The International Writers Magazine: Refugees
Defacing the Syrian Stigma
In May, WSPA-TV, a local television news station, posted to Facebook asking for viewer’s opinions regarding plans by World Relief, a non-profit humanitarian organization, to establish a Syrian refugee resettlement office in my hometown of Spartanburg, SC. The overwhelming amount of negative feedback was appalling; the vast majority of commenters expressly condemned the idea of offering refugees a haven in Spartanburg. Some commenters gave reasons for their opposition, claiming that the presence of refugees would cost them more tax money and that the refugees could potentially be terrorist-affiliated. Others offered no explanation for their disapproval: “Hell no keep them out,” one commenter wrote.
While speaking to a panel during talks about the refugee resettlement plans in Spartanburg, Jim McMillan, an Upstate politician, claimed that the Syrian refugees “don’t plan to assimilate, they don’t plan to take on our culture. They plan to change the way of American life.” Sadly, these comments made by Mr. McMillan actually reflect the views held by many in Spartanburg and throughout South Carolina. Even sadder is that these contemptuous feelings towards refugees have been exacerbated, not only among South Carolinians, but among people worldwide as a result of the recent terrorist attacks in Paris, in which one of the assailants is believed to have crossed several borders by posing as a refugee.
One might question where Mr. McMillan developed his shrewd understanding of the refugee psyche. Has he worked with refugees in the past? Has he spoken to any of them individually about their intentions or feelings or goals? Of course he hasn’t. But he doesn’t have to. It is easy for Mr. McMillan and others who share his lack of compassion to cling to the bogus assumption that Syrian refugees are dangerous, especially now that one person (out of well over four million) among them has been linked to a major terrorist act. However, if Mr. McMillan simply took the time to look up and contemplate the definition of the word “refugee” instead of engaging in senseless fear mongering, he might recognize the absurdity of his sweeping claims about Syrian migrants.

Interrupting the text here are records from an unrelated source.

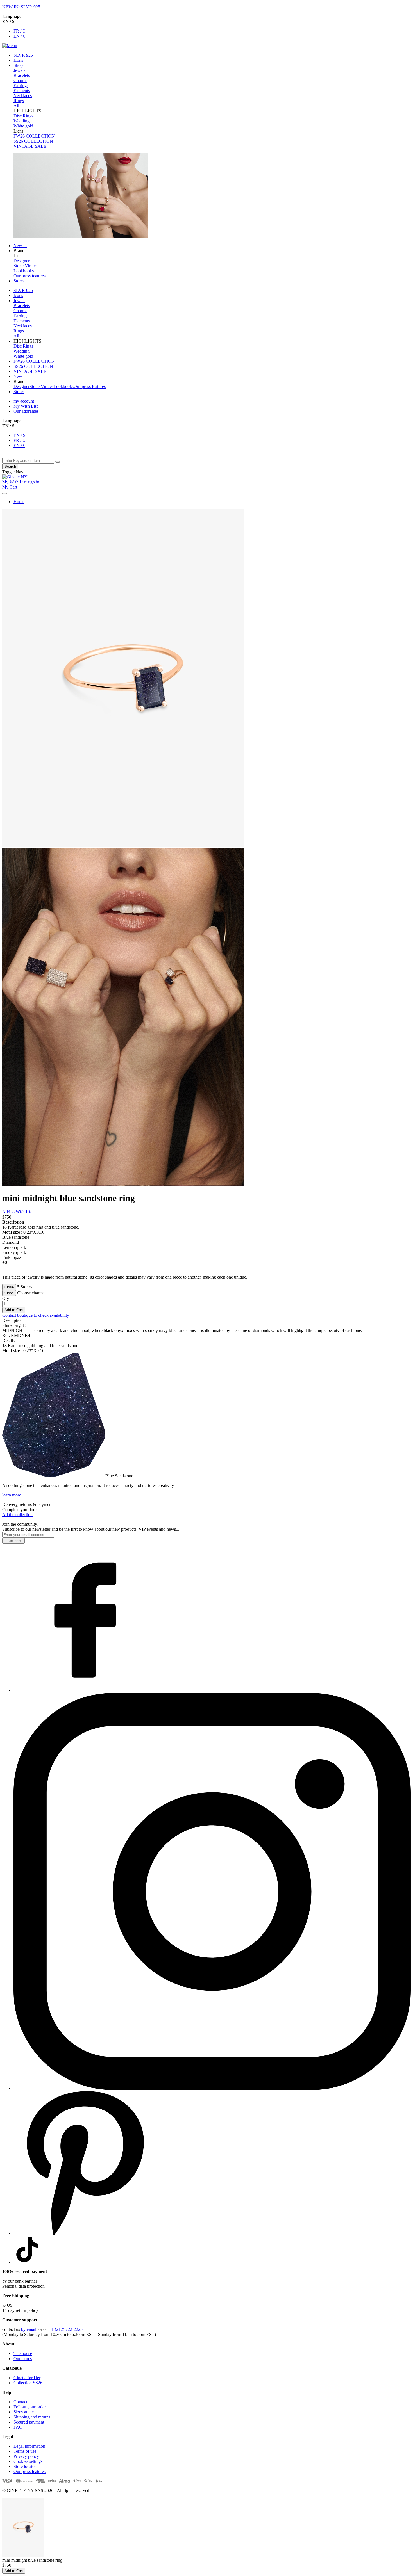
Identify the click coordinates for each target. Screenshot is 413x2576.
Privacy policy (26, 2456)
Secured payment (28, 2422)
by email (28, 2329)
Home (18, 501)
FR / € (19, 31)
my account (23, 401)
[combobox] (28, 461)
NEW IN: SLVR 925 (21, 6)
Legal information (29, 2446)
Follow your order (29, 2406)
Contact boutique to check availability (35, 1315)
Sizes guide (23, 2412)
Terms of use (24, 2451)
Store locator (24, 2466)
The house (22, 2353)
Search (10, 466)
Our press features (29, 2471)
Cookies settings (27, 2461)
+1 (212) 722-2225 (66, 2329)
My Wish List (25, 406)
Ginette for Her (26, 2377)
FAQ (17, 2427)
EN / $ (19, 435)
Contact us (22, 2401)
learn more (11, 1495)
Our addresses (25, 411)
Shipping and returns (31, 2417)
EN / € (19, 36)
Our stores (22, 2358)
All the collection (17, 1514)
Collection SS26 (27, 2382)
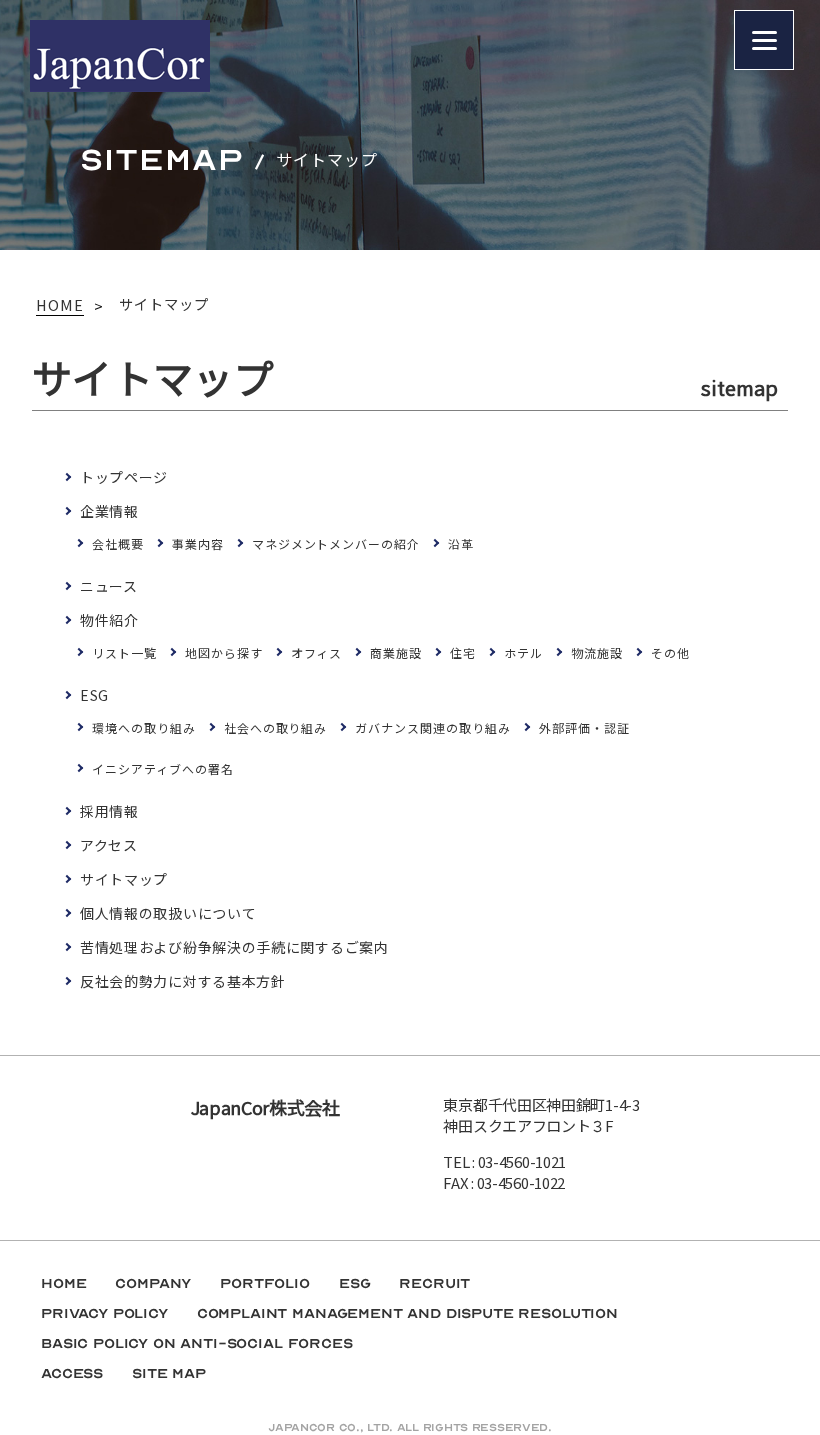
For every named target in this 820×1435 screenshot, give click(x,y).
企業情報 (109, 511)
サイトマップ (124, 879)
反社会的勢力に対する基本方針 (183, 981)
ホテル (523, 652)
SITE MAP (169, 1373)
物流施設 (597, 652)
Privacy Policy (104, 1313)
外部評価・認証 (584, 727)
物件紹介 (109, 620)
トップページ (124, 477)
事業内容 (198, 543)
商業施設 (396, 652)
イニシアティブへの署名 (163, 768)
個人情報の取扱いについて (168, 913)
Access (72, 1373)
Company (153, 1283)
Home (63, 1283)
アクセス (109, 845)
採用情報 (109, 811)
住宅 (463, 652)
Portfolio (265, 1283)
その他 (670, 652)
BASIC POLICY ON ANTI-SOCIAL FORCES (197, 1343)
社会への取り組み (276, 727)
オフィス (317, 652)
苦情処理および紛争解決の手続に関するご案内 (234, 947)
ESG (94, 695)
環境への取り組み (144, 727)
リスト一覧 (124, 652)
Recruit (434, 1283)
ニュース (109, 586)
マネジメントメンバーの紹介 (336, 543)
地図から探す (224, 652)
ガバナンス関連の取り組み (433, 727)
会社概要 (118, 543)
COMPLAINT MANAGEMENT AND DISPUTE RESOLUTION (407, 1313)
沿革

A “refugee,” according the Merriam-Webster Dictionary, is one who is seeking refuge, or, more specifically, “a person who flees to a foreign country or power to escape danger.” These refugees have not set out to change American culture or the American way of life. They have not set out to hurt Americans or to indoctrinate them or to steal from them. They are normal human beings with normal thoughts, interests, and emotions who, unlike us, had the misfortune of being born into one of the world’s most dangerous lands. They have been forced to uproot themselves from their homeland, which day and night, is inundated with bombs, threatened by the possibility of sudden violence, and disconcerted by a civil war, in hopes that they can relocate to a new place that allows them security and solace.
Although there are countries throughout the world that have the means to offer the refugees the security and solace they are seeking, very few do. Those that do, make the process of immigrating into their countries almost forbiddingly difficult, a phenomena that will undoubtedly worsen in light of the Paris attacks. In the United States, it already has. Since the attacks, twenty-four, almost half, of US Governors have declared that they will not allow Syrian immigrants into their states, and Republicans in Congress have proposed legislation that, if passed, would deny all Syrian refugees entry into the United States nationwide-- a proposition that is as unconstitutional as it is shameful.
The massive outflow of Syrian refugees fleeing the ongoing desecration of their homeland is not a mere immigration policy problem; it is a humanitarian crisis that is putting our morality to the test—a test that many of the world’s strong and capable nations are collectively failing. Our politicians, and those who hold office elsewhere in the world, should take note of the people of France who, even after having 129 of their citizens slaughtered in such unconscionable cruelty, are still upholding a strong commitment to humanity’s welfare by welcoming refugees into their country. Perhaps, for the French, the terrorist attacks did more than just terrorize: for them, the attacks seem to have served as a reminder of the value of human life—a value that, as we apparently need to remind our leaders, cannot be lessened by the country one was born in.